El contraste entre las afirmaciones oficiales y la realidad que vive el mercado laboral argentino ha sido un tema recurrente a lo largo de los años. En su último informe, el Instituto Nacional de Estadística y Censos (INDEC) ha presentado los datos de empleo correspondientes al primer trimestre de 2026, revelando una brecha que genera preocupación. Las cifras publicadas indican una tasa de actividad del 48,6%, una tasa de empleo del 44,8% y una tasa de desocupación del 7,8%. Sin embargo, detrás de estos números, se oculta una realidad que merece ser analizada con mayor profundidad y que trasciende las simples estadísticas.

A primera vista, los datos pueden parecer alentadores, sugiriendo que el mercado laboral se encuentra en un estado de estabilidad y que los ajustes económicos no habrían impactado de manera negativa en el empleo. No obstante, un examen más detenido de la metodología utilizada por el INDEC para clasificar a los ocupados revela un panorama muy distinto. La definición de “población ocupada” incluye a quienes han trabajado al menos una hora durante la semana de referencia, un criterio que podría resultar engañoso y que plantea serias dudas sobre la calidad del empleo que se está generando en el país.

Un análisis detallado de las cifras revela que de los 13,5 millones de personas consideradas ocupadas, solo el 53,3% (aproximadamente 7,2 millones) se encuentran en una situación de empleo pleno, es decir, que trabajan en jornadas razonables y no están buscando otro trabajo. Por otro lado, un 26,6% de los ocupados son subocupados, con menos de 35 horas semanales y deseando trabajar más, mientras que el 12,1% son sobreocupados, quienes trabajan más de 45 horas a la semana, muchas veces debido a la insuficiencia de ingresos de un único salario. Además, un alarmante 8,1% de las personas contabilizadas como “ocupadas” no trabajó ni una hora en la semana de referencia, lo que pone en cuestión la veracidad de las cifras presentadas.
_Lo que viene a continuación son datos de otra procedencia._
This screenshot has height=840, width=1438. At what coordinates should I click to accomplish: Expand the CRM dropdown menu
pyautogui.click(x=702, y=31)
La situación se vuelve aún más compleja al considerar la creciente informalidad laboral. Según el informe, la tasa de informalidad alcanza el 44,2%, lo que representa un incremento de 2,2 puntos porcentuales con respecto al año anterior. Esta cifra indica que casi la mitad de los trabajadores argentinos están empleados sin recibir los beneficios que les corresponden, como aportes jubilatorios, cobertura de salud y otros derechos fundamentales consagrados en la Constitución Nacional. La precariedad laboral se ha convertido en una realidad común para muchos, mientras que la tasa de subocupación se sitúa en un 11,1%, también en aumento, lo que sugiere que la estabilidad laboral es más una ilusión que una realidad.

Desde la perspectiva del derecho laboral, esta situación no debe ser considerada como una mera curiosidad estadística. La legislación vigente, como lo estipula el artículo 245 de la Ley de Contrato de Trabajo, establece que la indemnización por despido incausado se calcula sobre la “mejor remuneración mensual, normal y habitual”. Por lo tanto, si la realidad laboral de millones de trabajadores se reduce a empleos temporales o a contratos a tiempo parcial que disfrazan jornadas completas, se vuelve evidente que el sistema no solo es injusto, sino que también amenaza la estabilidad económica de estas personas.
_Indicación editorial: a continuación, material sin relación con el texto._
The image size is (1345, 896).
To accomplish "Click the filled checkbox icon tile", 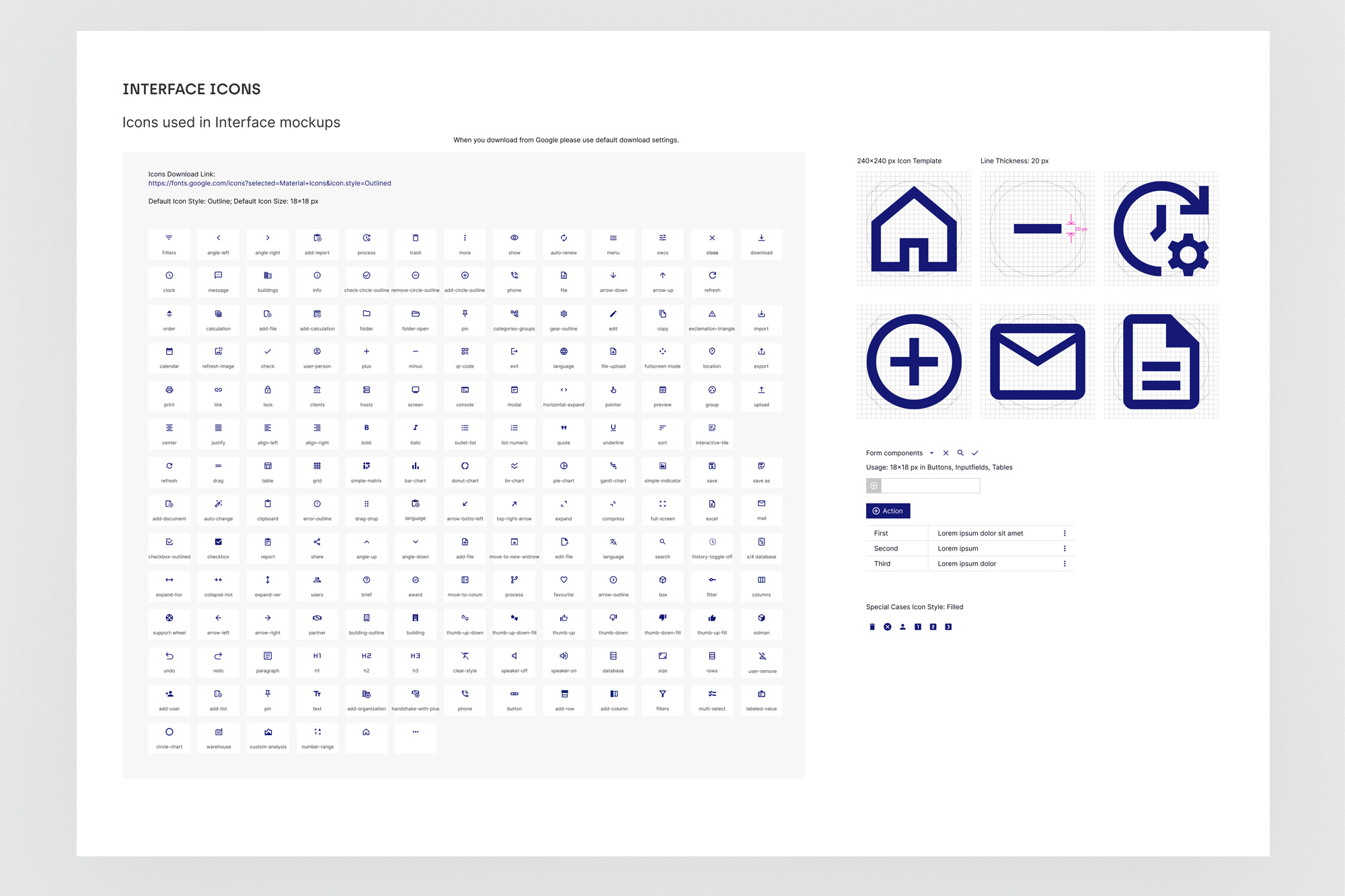I will (219, 547).
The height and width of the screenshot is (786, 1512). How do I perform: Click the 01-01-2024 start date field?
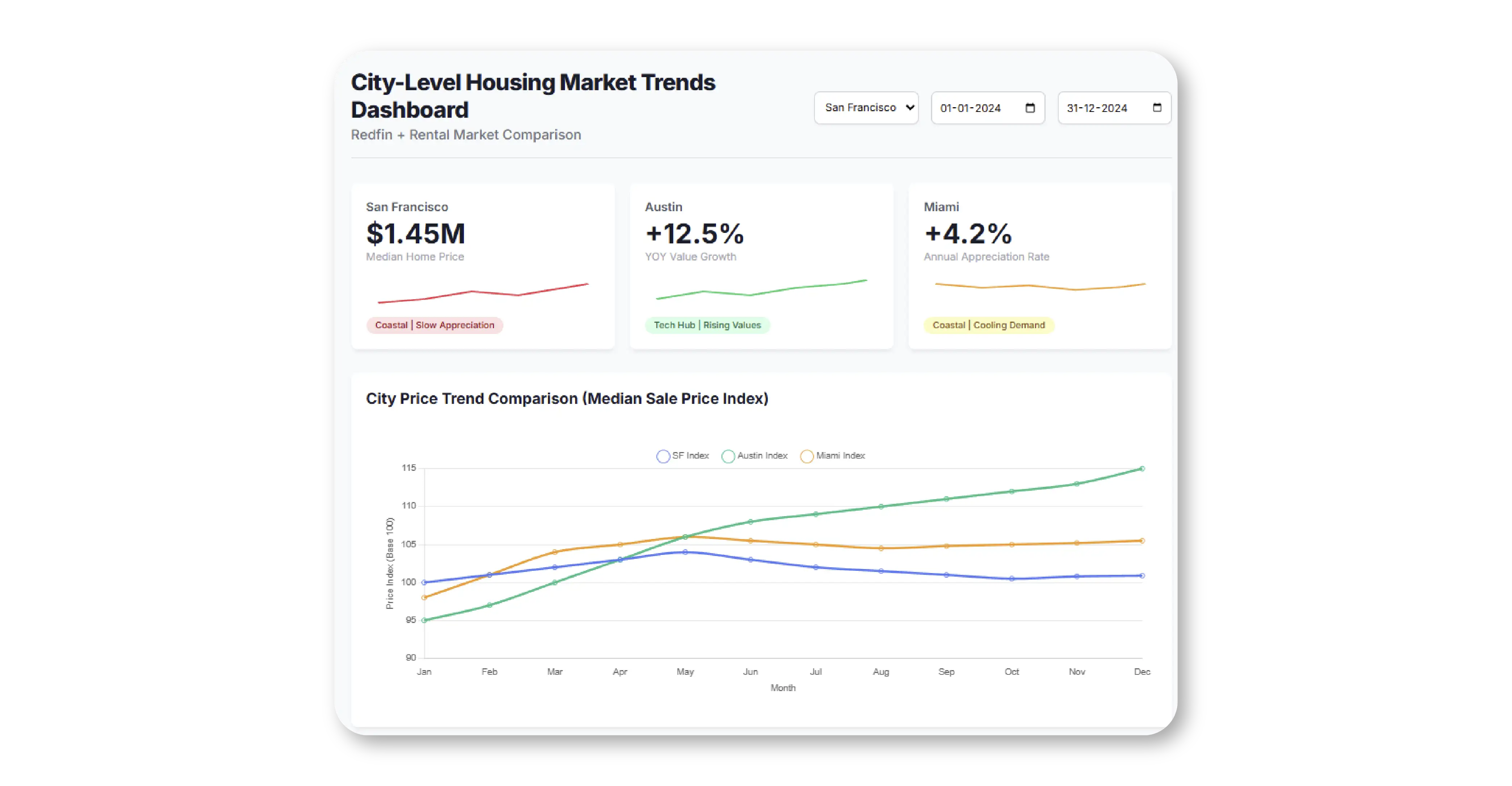970,109
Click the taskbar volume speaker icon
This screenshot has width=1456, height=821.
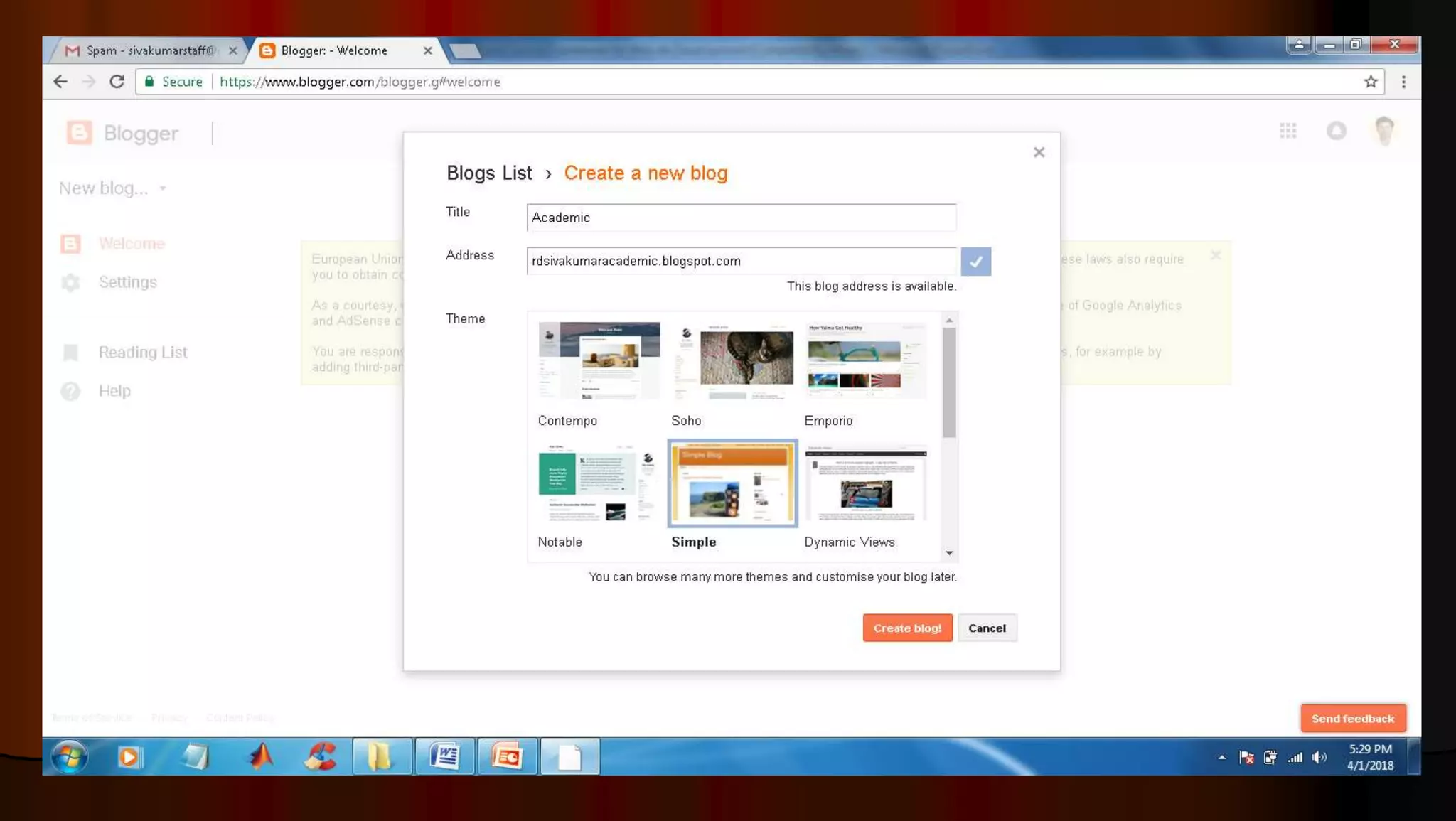pyautogui.click(x=1320, y=757)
La discrepancia entre las narrativas oficiales y la realidad en el mercado laboral es motivo de preocupación y debe ser objeto de un análisis exhaustivo. La disociación entre el discurso que se presenta y las condiciones reales de trabajo pone de manifiesto la necesidad de una revisión crítica de las políticas laborales y económicas implementadas hasta el momento. La falta de transparencia en la presentación de datos y la manipulación de las estadísticas pueden servir para adornar una situación que, en la práctica, es mucho más grave y compleja de lo que se quiere admitir. La sociedad argentina merece conocer la verdad detrás de las cifras, y este es un llamado a la acción para que se tomen medidas que garanticen condiciones laborales dignas y justas para todos los trabajadores.